The First, Second, and Third anniversaries are the
anniversary of the full years following the
opening date of the Bank's first full service
banking location.
(iii) After the first three years of this Agreement, Employers and
Executive will negotiate a commercially reasonable bonus plan.
(b) During the term of the Agreement, Executive shall be entitled to
participate in and receive the benefits of any pension or other retirement
benefit plan, profit sharing, stock option, employee stock ownership, or other
plans, benefits and privileges given to employees and executives of the
Employers, to the extent commensurate with his then duties and responsibilities,
as fixed by the Board of Directors of the Employers. Specifically, Executive
will be entitled to retirement benefits as follows: (i) After five years of
service and Executive being the age of 62 -$415.00 per month (ii) After seven
years of service and Executive being the age of 64 - $660.00 per month (iii)

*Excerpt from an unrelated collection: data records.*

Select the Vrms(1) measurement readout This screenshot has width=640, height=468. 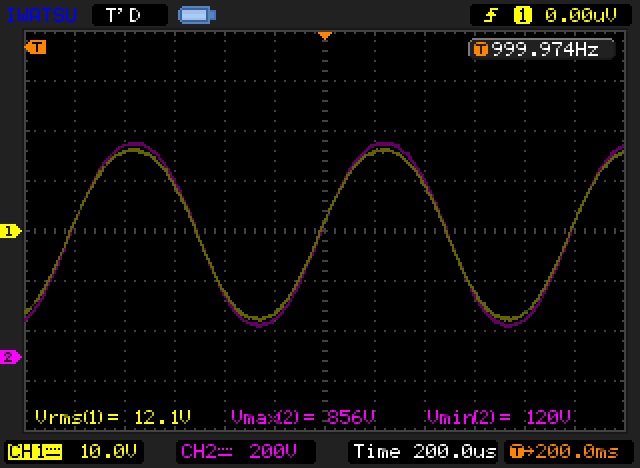pos(112,416)
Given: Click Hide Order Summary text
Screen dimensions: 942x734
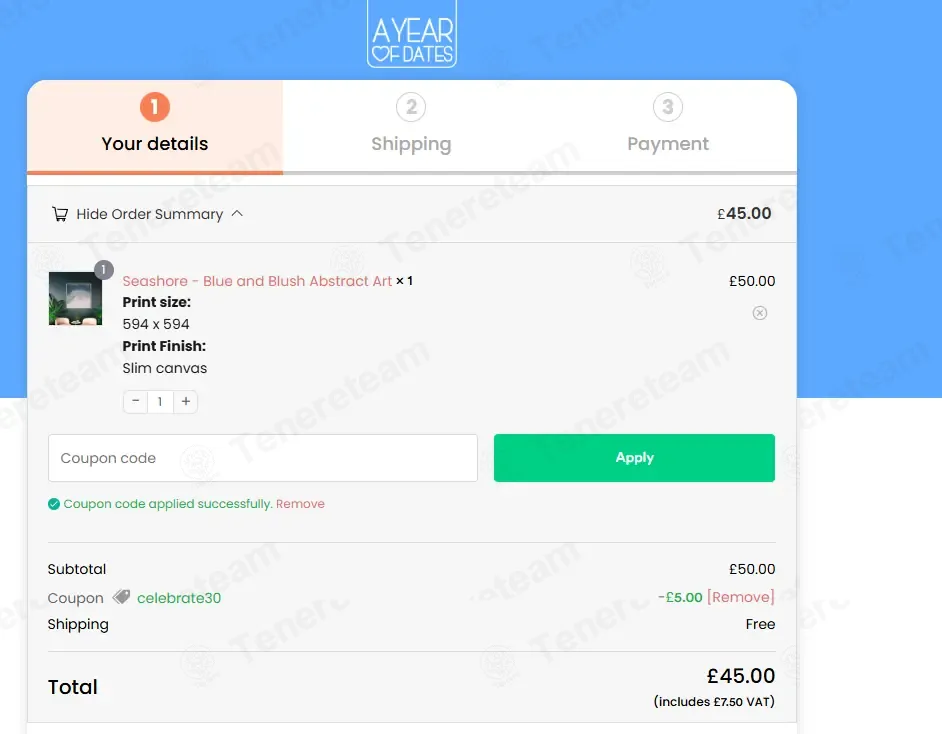Looking at the screenshot, I should pos(150,214).
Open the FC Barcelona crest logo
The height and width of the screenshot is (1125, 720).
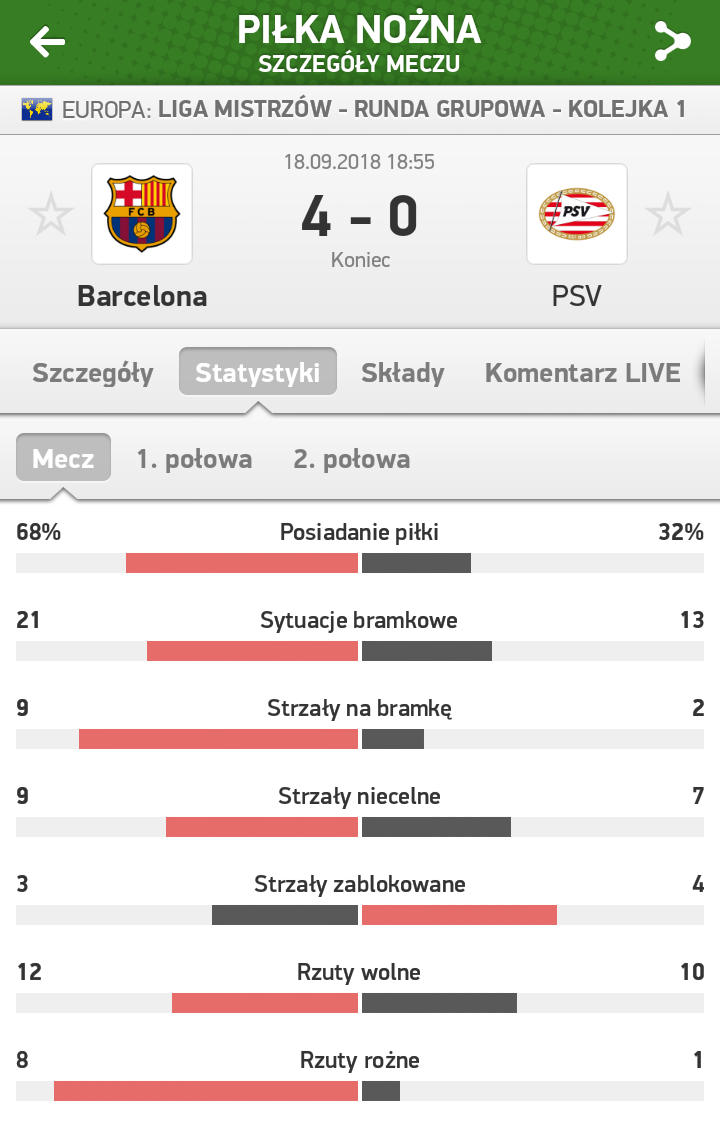tap(142, 214)
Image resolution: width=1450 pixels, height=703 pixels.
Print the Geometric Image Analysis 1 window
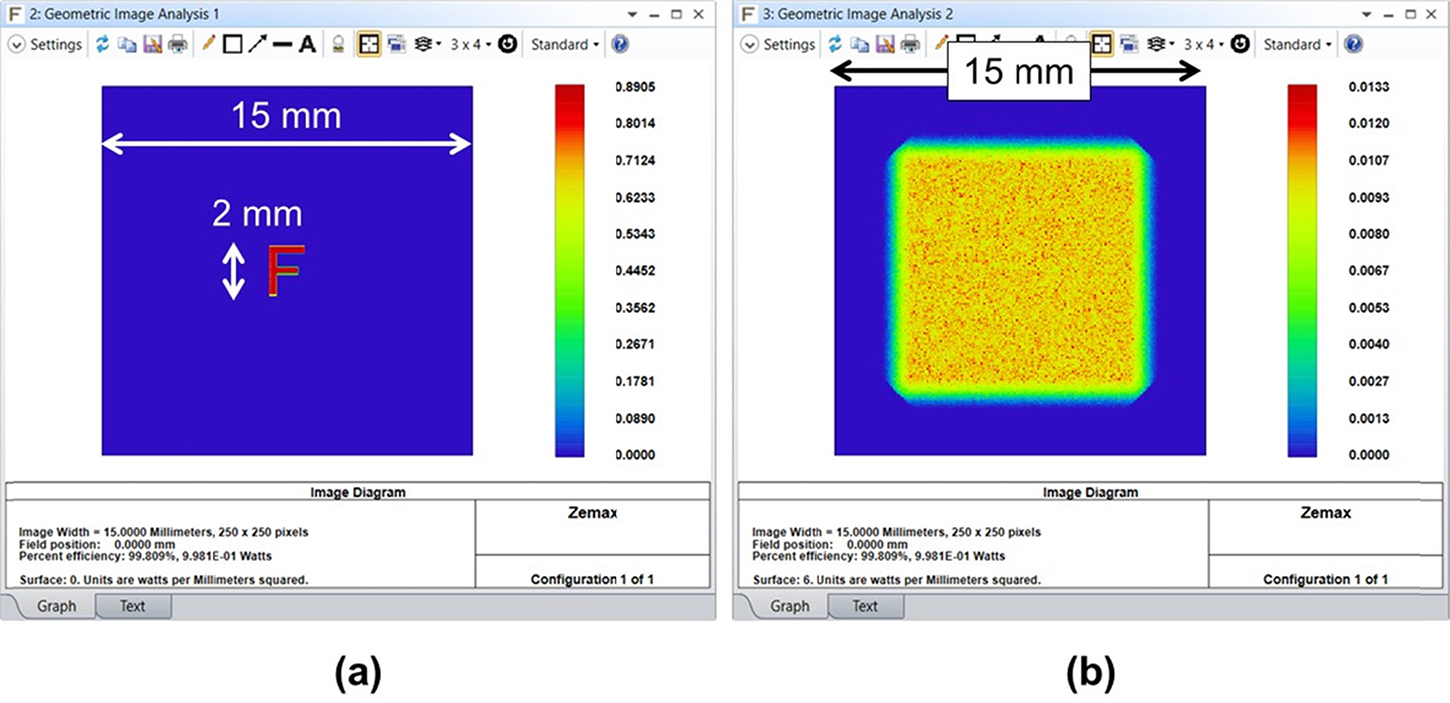(180, 44)
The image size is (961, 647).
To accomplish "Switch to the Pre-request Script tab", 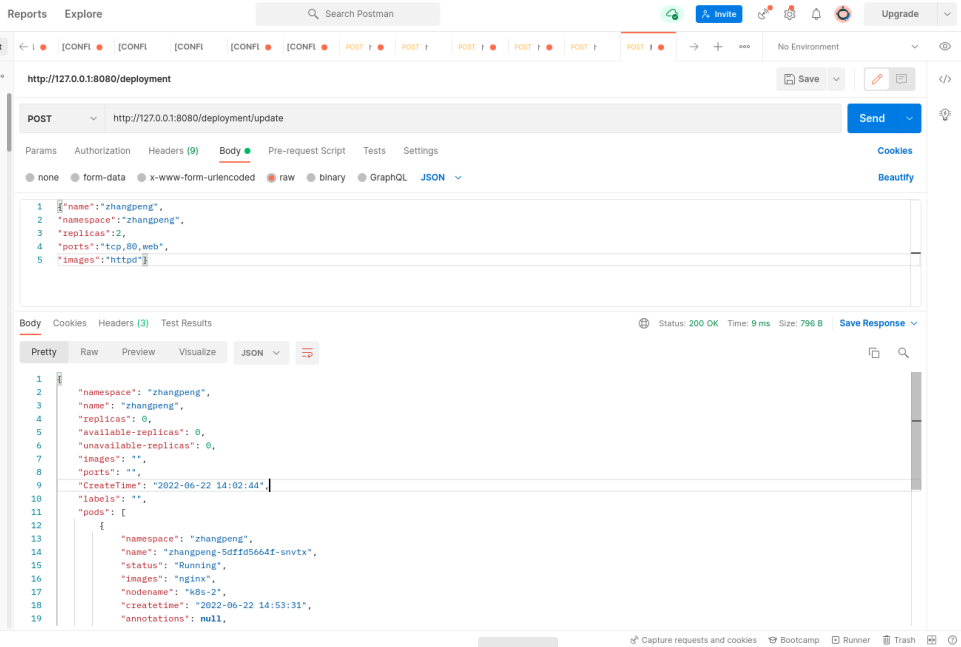I will [306, 151].
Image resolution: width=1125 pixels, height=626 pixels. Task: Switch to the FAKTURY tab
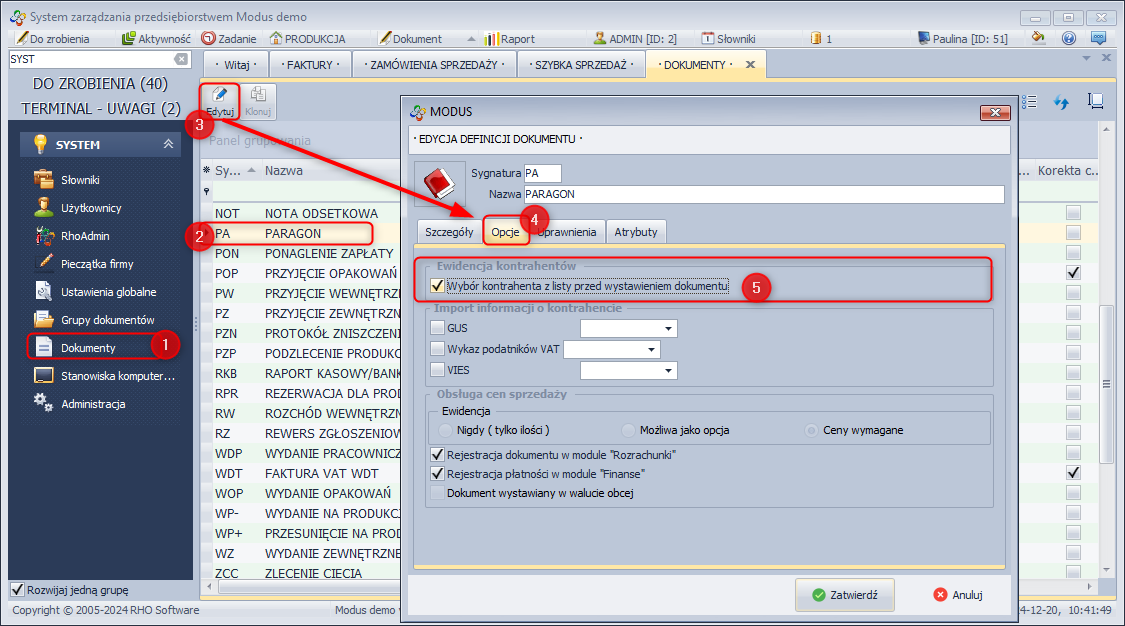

After eight years of service and Executive being the age of 65 - $755.00 per
month. In addition, Executive will be entitled to a retirement supplemental
annuity. The annuity will be paid to the Executive or the Executive's spouse, if
the Executive predeceases spouse. The annuity will pay the amount of Five
Hundred Dollars ($500.00) per month after the Executive reaches the age of 62
and after the Executive has been a full time employee for five years. The
annuity will be owned initially by the Employers, and will be transferred to
Executive in three equal parts upon the first three anniversary dates of his
employment. The Employers shall not make any changes in such plans, benefits or
privileges which would adversely affect Executive's rights or benefits
thereunder, unless such change occurs pursuant to a program applicable to all
executive officers of the Employers. Nothing paid to Executive under any plan or
arrangement presently in effect or made available in the future shall be deemed
to be in lieu of the salary payable to Executive pursuant to Section 3(a)
hereof.
(c) During the term of this Agreement, Executive shall be entitled to
paid annual vacation of four weeks per annum, two weeks of which must be taken
consecutively.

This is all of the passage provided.